Author:
(1) David Novoa-Paradela, Universidade da Coruña, CITIC, Campus de Elviña s/n, 15008, A Coruña, Spain & Corresponding author (Email: [email protected]);
(2) Oscar Fontenla-Romero, Universidade da Coruña, CITIC, Campus de Elviña s/n, 15008, A Coruña, Spain (Email: [email protected]);
(3) Bertha Guijarro-Berdiñas, Universidade da Coruña, CITIC, Campus de Elviña s/n, 15008, A Coruña, Spain (Email: [email protected]).
This paper presents a pipeline to detect and explain anomalous reviews in online platforms. The pipeline is made up of three modules and allows the detection of reviews that do not generate value for users due to either worthless or malicious composition. The classifications are accompanied by a normality score and an explanation that justifies the decision made. The pipeline’s ability to solve the anomaly detection task was evaluated using different datasets created from a large Amazon database. Additionally, a study comparing three explainability techniques involving 241 participants was conducted to assess the explainability module. The study aimed to measure the impact of explanations on the respondents’ ability to reproduce the classification model and their perceived usefulness. This work can be useful to automate tasks in review online platforms, such as those for electronic commerce, and offers inspiration for addressing similar problems in the field of anomaly detection in textual data. We also consider it interesting to have carried out a human evaluation of the capacity of different explainability techniques in a real and infrequent scenario such as the detection of anomalous reviews, as well as to reflect on whether it is possible to explain tasks as humanly subjective as this one.
Keywords: Anomaly Detection, Text Reviews, Transformers, Explainability
Nowadays more than ever in history, the user opinions about products and services have a great impact on the future of the company that offers them. In such a globalized and highly competitive world, online review platforms, such as electronic commerce (e-commerce), play a crucial role in the credibility of products and services. These user reviews usually come in the form of text reviews or numerical ratings, accompanied in some cases by images or videos. These reviews provide users with information about the product or service they are considering purchasing, which directly influences the number of sales. Most people make purchase decisions based on ratings and reviews from other users [1].

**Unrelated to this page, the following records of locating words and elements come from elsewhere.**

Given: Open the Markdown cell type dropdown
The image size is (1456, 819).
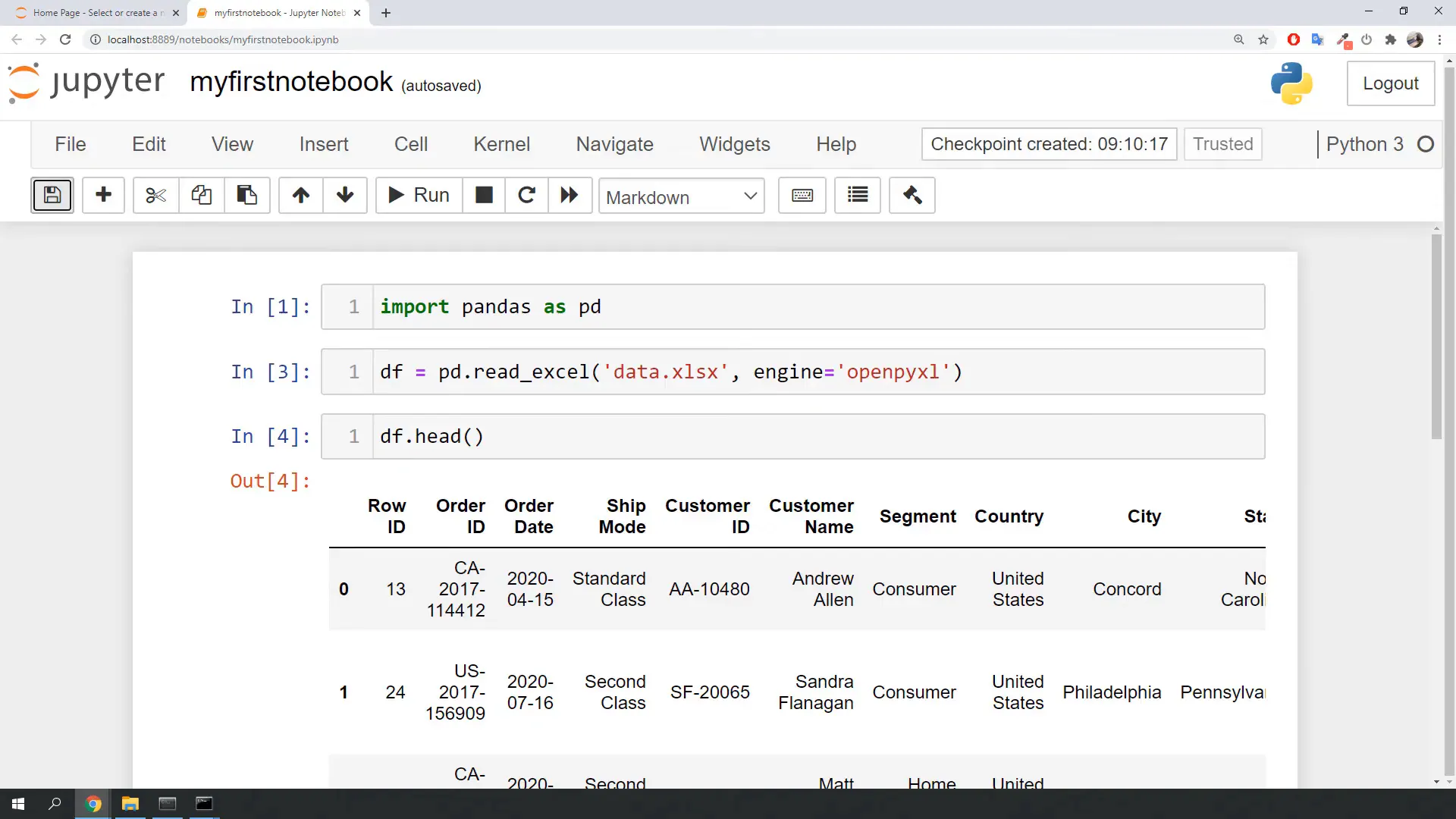Looking at the screenshot, I should [680, 196].
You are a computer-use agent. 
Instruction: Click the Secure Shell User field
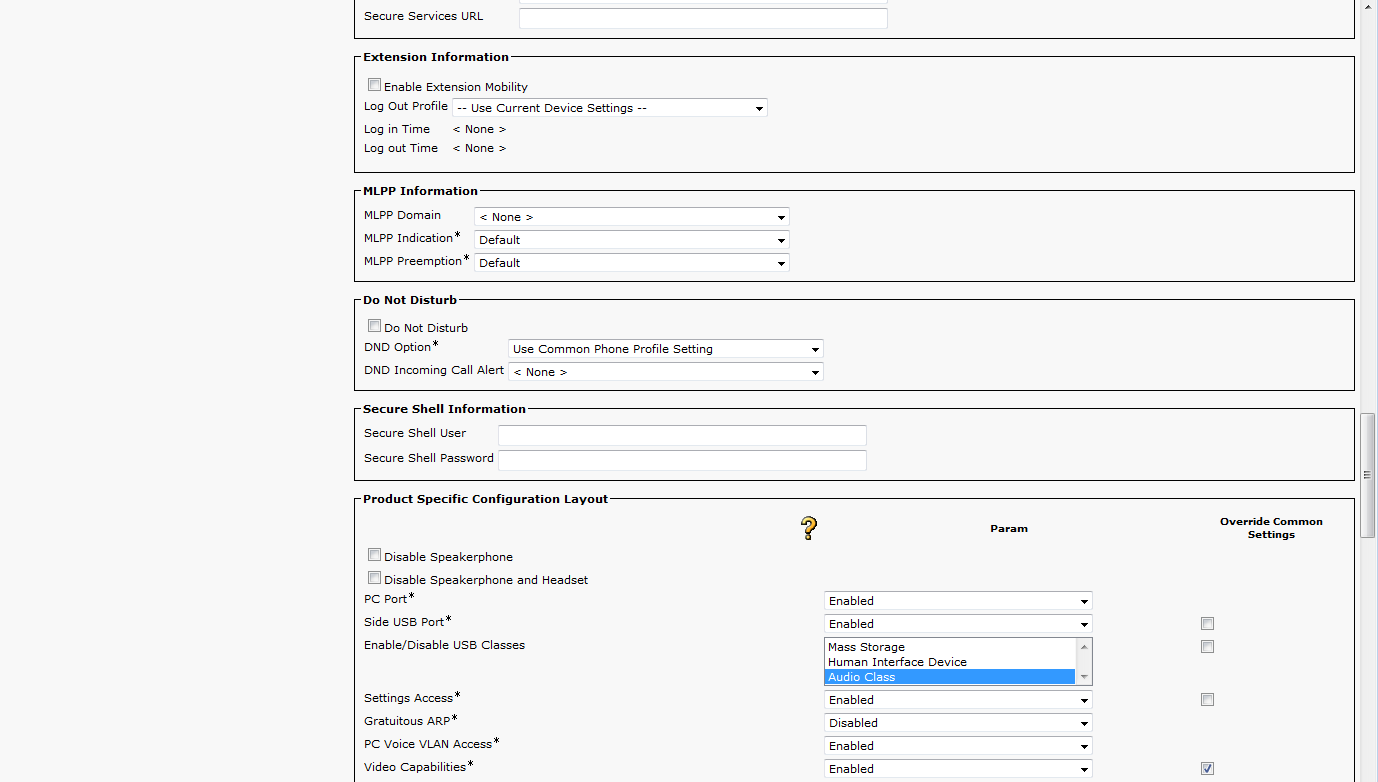pyautogui.click(x=682, y=435)
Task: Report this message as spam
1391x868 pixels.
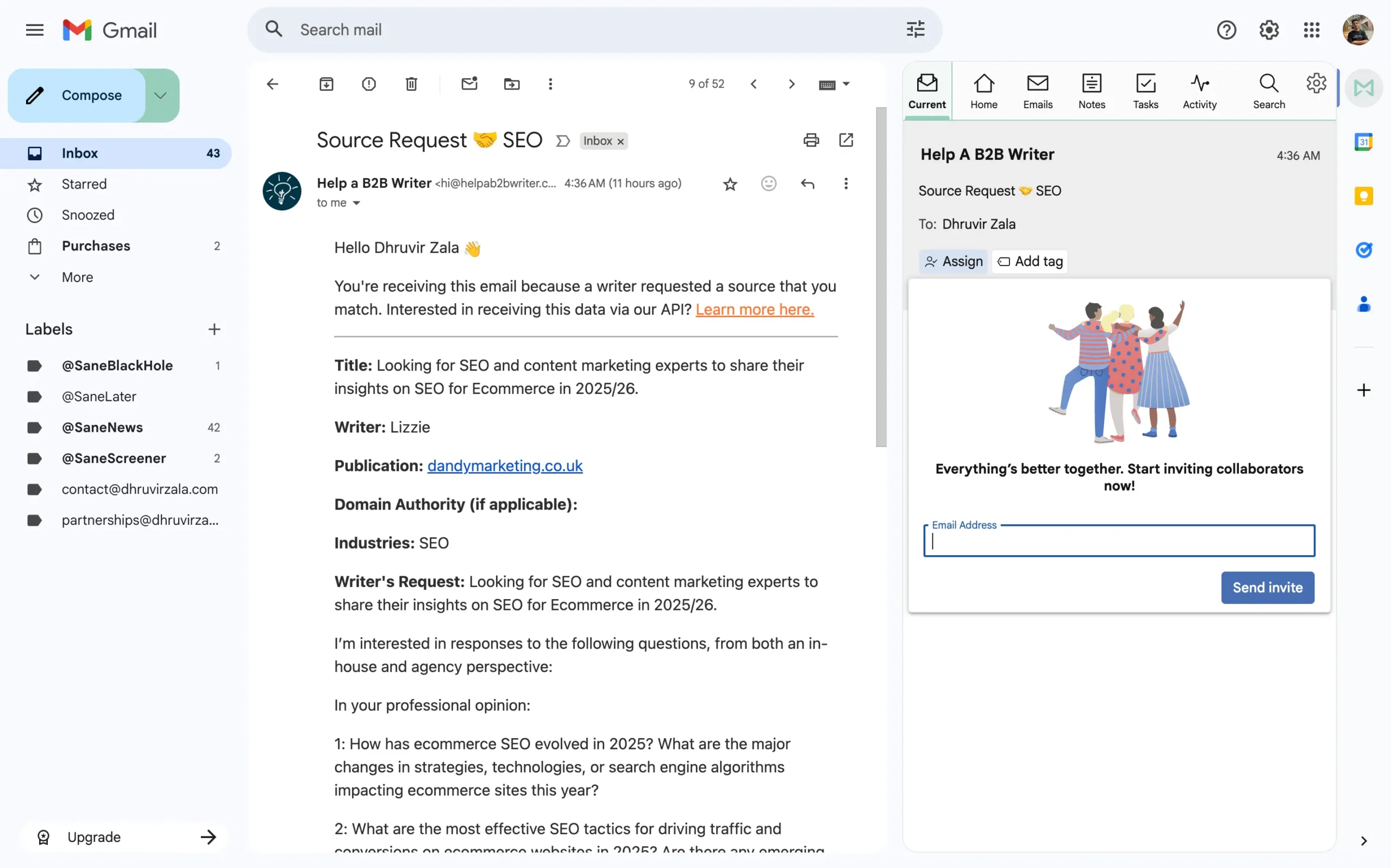Action: click(368, 84)
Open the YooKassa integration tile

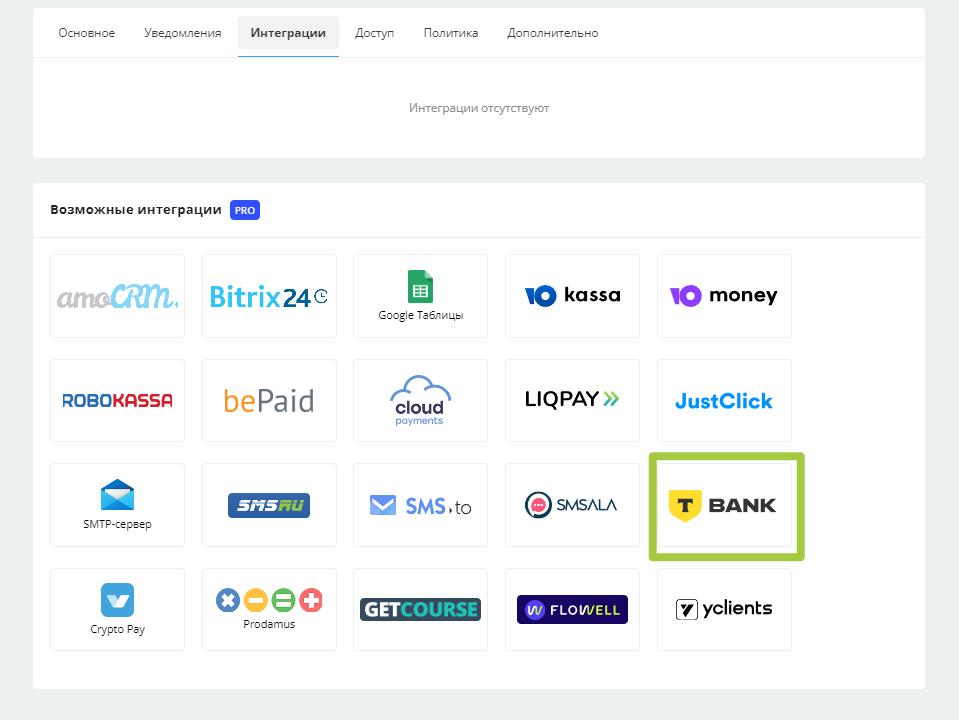pos(572,296)
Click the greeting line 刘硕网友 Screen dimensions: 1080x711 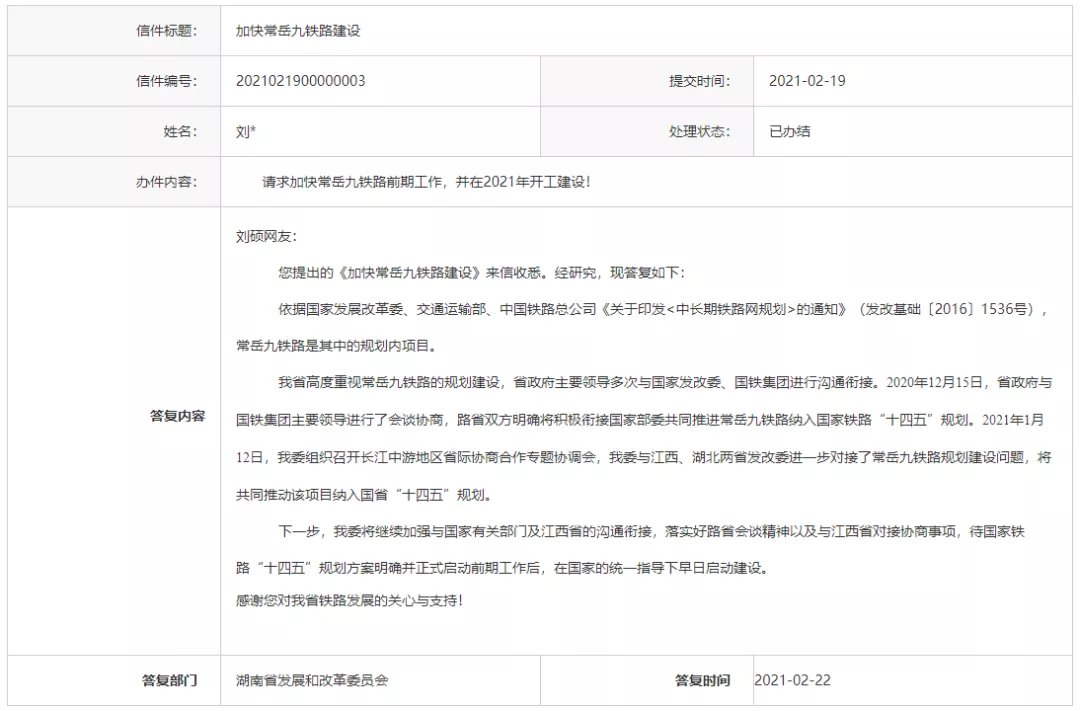266,237
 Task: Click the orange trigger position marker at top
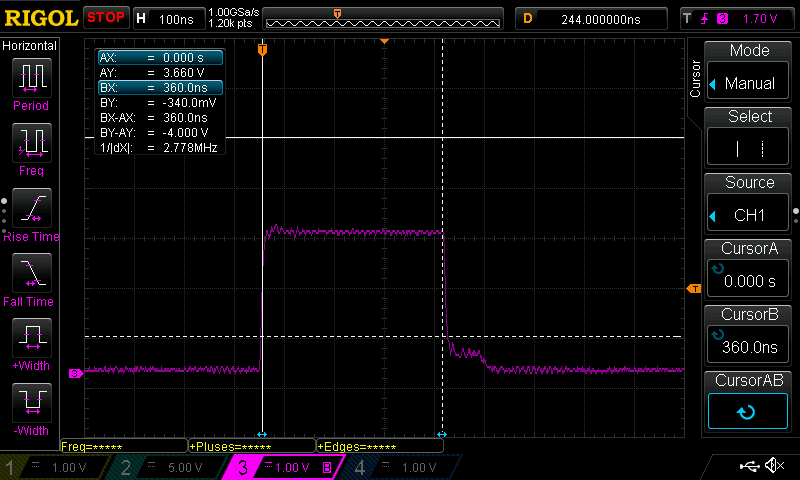(x=337, y=13)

In the case of many companies, such as Amazon, each product in the store has a list of text reviews published by customers of the platform. Users can access this list of reviews (opinions) to obtain extra information about the product, being able to mark the reviews as useful, which will position those reviews with the most votes at the top of the list. In addition to this, users can report to Amazon if they feel a review is inappropriate, for example, if its content is incorrect. This procedure to rank reviews based on their usefulness and report inappropriate reviews is carried out manually by platform users. As a result, Amazon reported more than 200 million suspected fake reviews in 2020 alone [2]. This problem does not only occur on Amazon, but affects all platforms that allow their users to post reviews. For example, Tripadvisor uses an automatic system capable of distinguishing between normal, suspicious and inappropriate reviews [3]. Inappropriate ones are automatically removed (3.1% of review submissions in 2020), while those classified as suspicious are reviewed again by a human moderator (5.1% of review submissions in 2020).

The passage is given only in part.